%UNIXPATH can cause RegEx DOS
jsvd opened this issue · comments
moved from elastic/logstash#5458
Repro is very simple. This will peg your CPU:
input {
stdin {
add_field => { "test" => "/web/asdf/my_input_file_000223.xml name" }
}
}
filter {
grok {
match => {
"test" => [
"%{UNIXPATH}/asdf/my_%{DATA}_file_%{DATA:fileName} name"
]
}
}
}
output {
stdout {
codec => rubydebug {
metadata => true
}
}
}
The more /asdf/asdf
you add, the longer it takes.
It works without delay on this online grok debugger app:
Investigating, it was found that the UNIXPATH is different between tools:
Online App: UNIXPATH (?>/(?>[\w_%!$@:.,-]+|\\.)*)+
(Works Better)
Logstash: UNIXPATH (/([\w_%!$@:.,~-]+|\\.)*)+
(Can Blow Up)
This happen because the current UNIXPATH expression is getting "confused" by actual input data, with:
expression: UNIXPATH (/([\w_%!$@:.,+~-]+|\\.)*)+
input data: /web/asdf/my_input_file_000223.xml name
grok: %{UNIXPATH}/asdf/my_%{DATA}_file_%{DATA:fileName} name
the regexp is trying to match as far as it can, non understanding the first '/' as a new non related token as is the intention for it. We can see this is true by doing a simply change:
input data: "/web /asdf/my_input_file_000223.xml name"

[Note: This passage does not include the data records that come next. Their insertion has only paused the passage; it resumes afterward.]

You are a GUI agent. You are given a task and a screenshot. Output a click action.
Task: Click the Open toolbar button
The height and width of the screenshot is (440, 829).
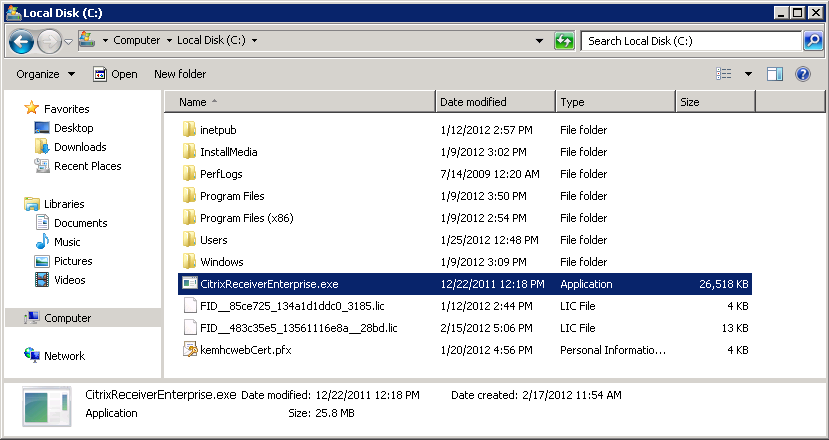(115, 74)
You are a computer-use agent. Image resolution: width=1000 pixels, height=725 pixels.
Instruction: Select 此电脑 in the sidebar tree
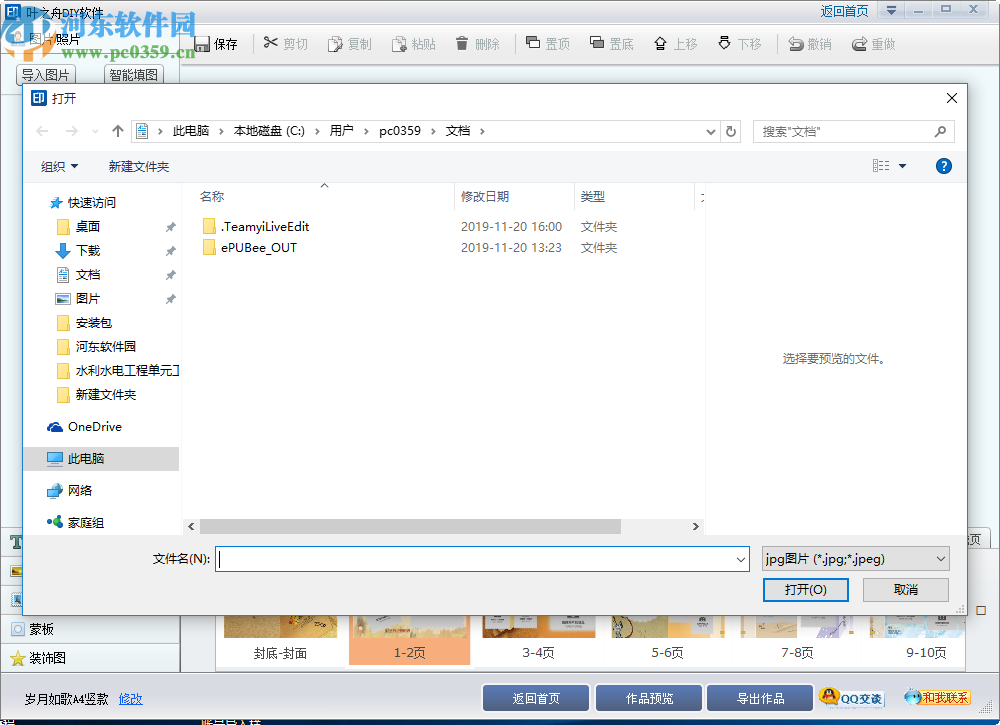coord(83,458)
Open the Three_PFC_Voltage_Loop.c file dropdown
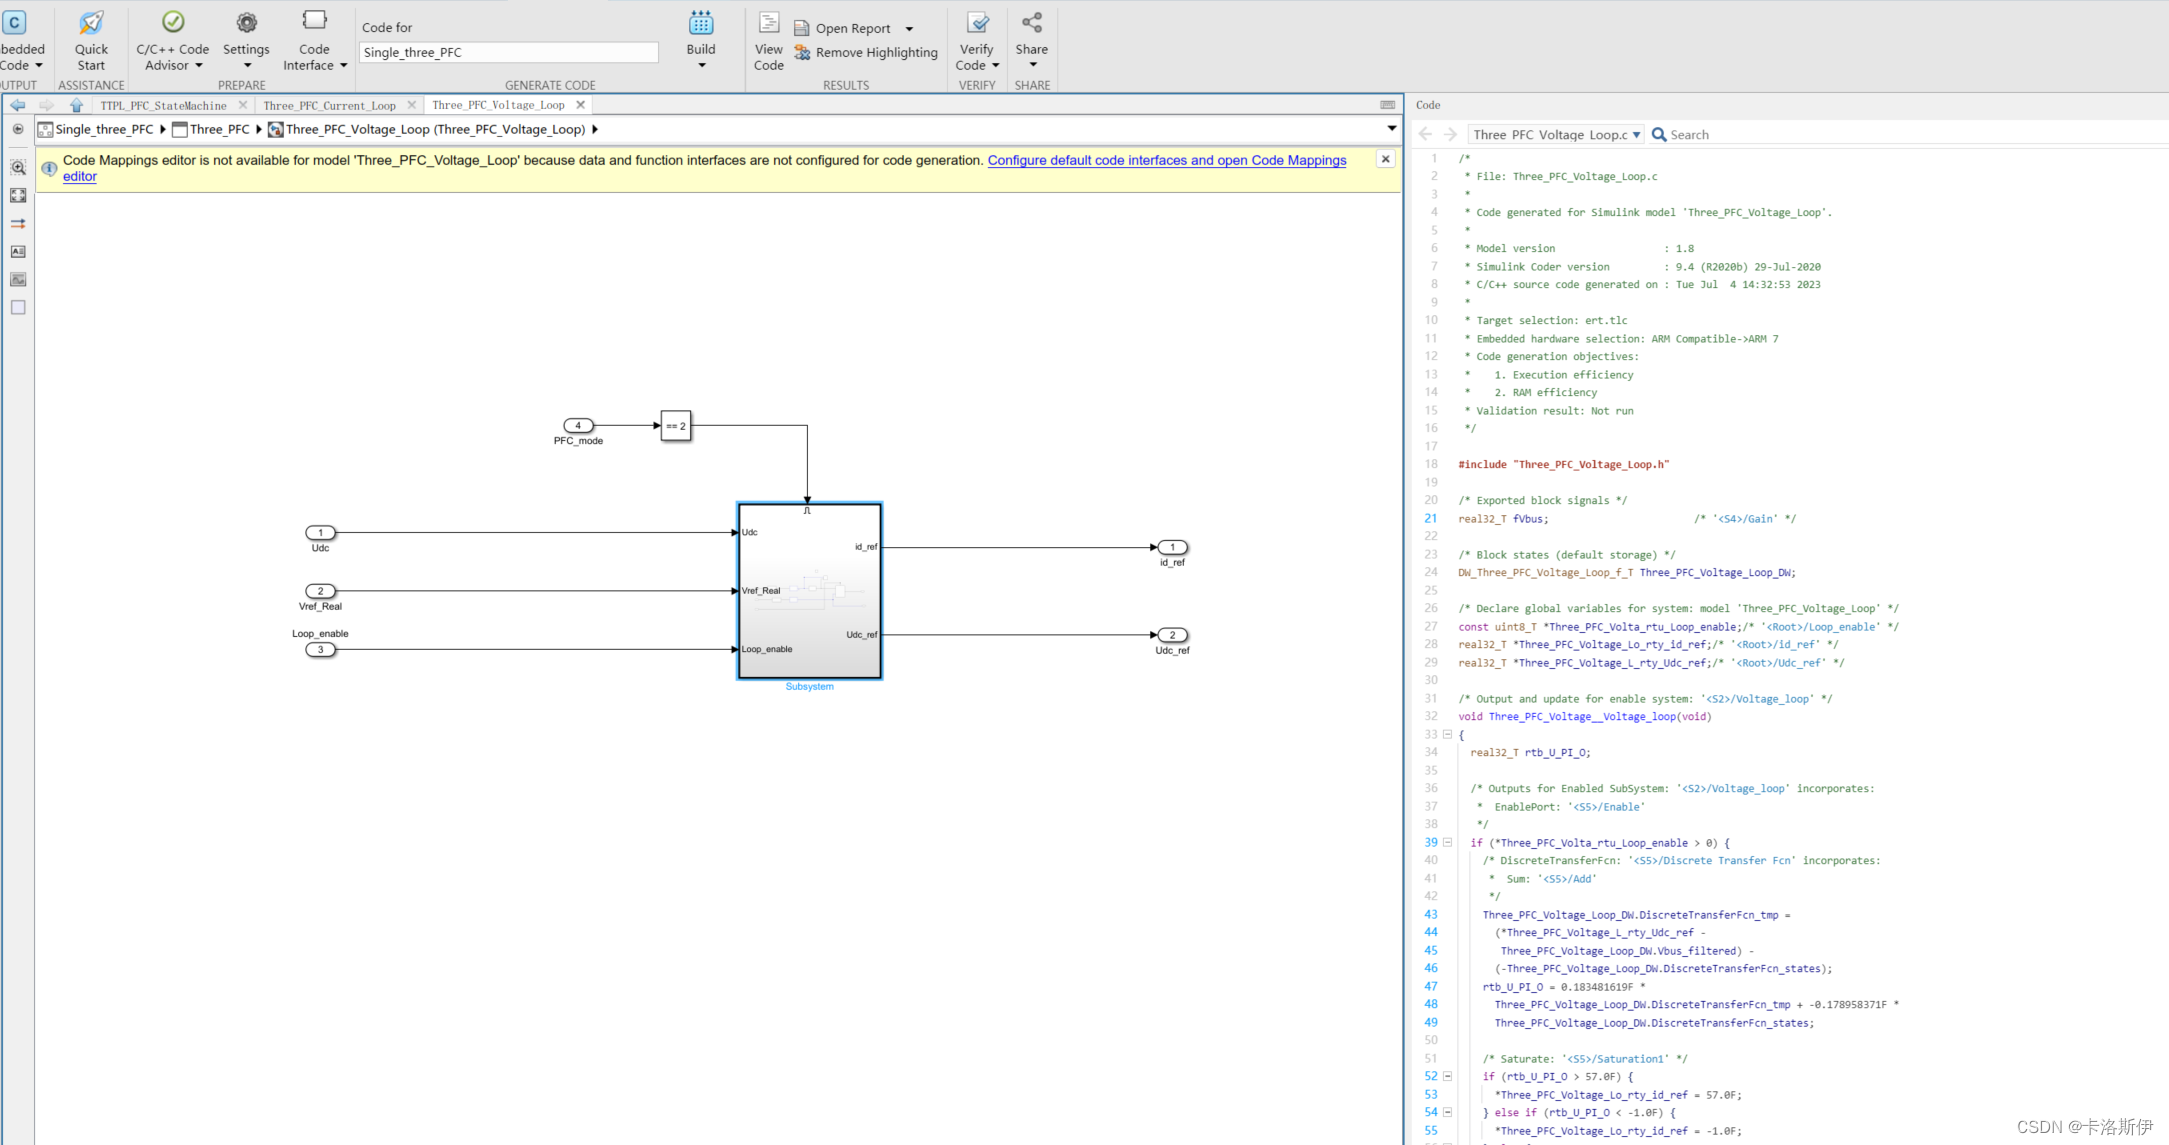The image size is (2169, 1145). pos(1636,135)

grok: %{UNIXPATH} /asdf/my_%{DATA}_file_%{DATA:fileName} name
so the current expression knows when it has to finish consuming characters.
possible solution to this would be to add end characters as they could appear in the expressions, but more debugging is required to know more.
interesting fact, from the current pattern rspec tests:
- will generate a timeout error, as with the previous example.
context "when using recursive paths" do
let(:pattern) { "%{UNIXPATH}/bar/%{DATA:fileName}" }
let(:value) { "/foo/bar/my_input_file_000223.xml" }
it "should match the path expression" do
expect(grok_complex_match(pattern,value)).to pass
end
end
- will not generate a timeout error.
context "when using recursive paths" do
let(:pattern) { "%{UNIXPATH}/bar/%{DATA:fileName}" }
let(:value) { "/foo/bar/my_input_file_foo.xml" }
it "should match the path expression" do
expect(grok_complex_match(pattern,value)).to pass
end
end
see that only difference here is the change in the input, removing the numbers in the filename for letters. This situation is also reproducible using the master branch.
Relabeled to P3 because this only affects UNIXPATH and workarounds (don't use UNIXPATH) are available.